Key aspects of that document included an initial six-year period for destroying stockpiled systems and an initial 10-year period for clearing cluster munitions contaminating a country’s territory. There were also provisions for governments to assist cluster munitions victims and make regular implementation reports. The Norwegian draft also called for entry into force of a future treaty once 20 countries ratify it.

Differences of opinions emerged on all of those issues, but two other issues provoked more substantial debate and revealed some divisions.

Participants disagreed over whether there should be a transition time permitting states to use cluster munitions until alternative weapons become available.

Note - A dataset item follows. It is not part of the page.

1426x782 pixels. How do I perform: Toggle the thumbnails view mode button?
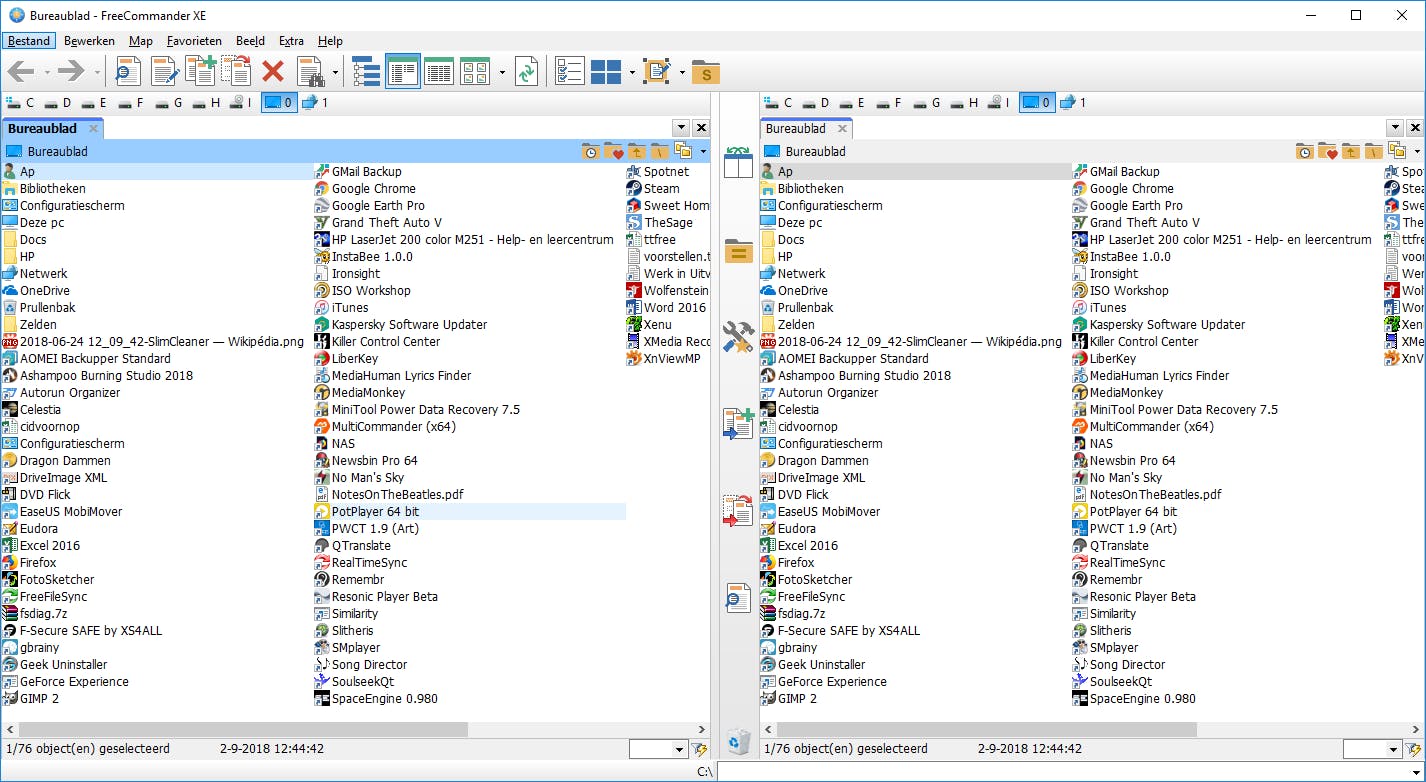point(474,71)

They also diverged over what cluster munitions should be prohibited. For example, some contended cluster munitions equipped with self-destruct mechanisms or those with low failure rates should be allowed, but other states argued for a blanket ban.

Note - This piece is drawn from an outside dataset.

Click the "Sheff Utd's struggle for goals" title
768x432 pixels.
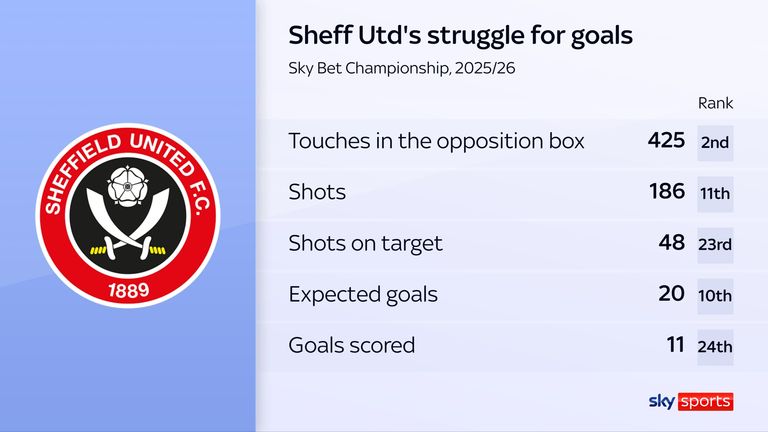tap(460, 36)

This latter group is strongly backed by nongovernmental groups involved in the Oslo Process. Jody Williams, who won the Nobel Peace Prize in 1997 for her work against anti-personnel landmines, told the Lima conference May 25, “Honest assessments of the use of cluster munitions in real combat situations, we believe, can only lead to the elimination of cluster munitions.”

In general, states coming down on the more stringent sides of the transition and exemption issues are those that hold out little hope for or are not party to the CCW. Led by Norway, this group also includes Ireland, Lebanon, Mexico, New Zealand, and Peru.

Oslo participants supporting transition times and exemptions tend also to back negotiating a CCW instrument. Australia, Germany, Japan, the Netherlands, Poland, and Switzerland rank among those states putting greater stock in a possible CCW instrument, while Canada, France, and the United Kingdom occupy more middle ground, voicing support for both paths. The contention by some of these states is that a CCW protocol, if negotiated, would potentially capture more major powers and cluster munitions producers and users.

Nongovernmental organizations are urging states to ignore the siren song of the CCW. Steve Goose, director of the arms division at Human Rights Watch and a co-chair of the Cluster Munition Coalition, argued in separate May 25 press statements that the CCW was a “dead-end process” and “a distraction that should be avoided.”

Meanwhile, Oslo Process participants are pushing ahead on several fronts. At the May meeting, Peru declared that it would work toward turning Latin America into a zone free of cluster munitions. In addition, Hungary and Switzerland announced national moratoriums. Belgium and Costa Rica are arranging regional meetings of Oslo participants, while the next full meeting is scheduled for Dec. 5-7 in Vienna.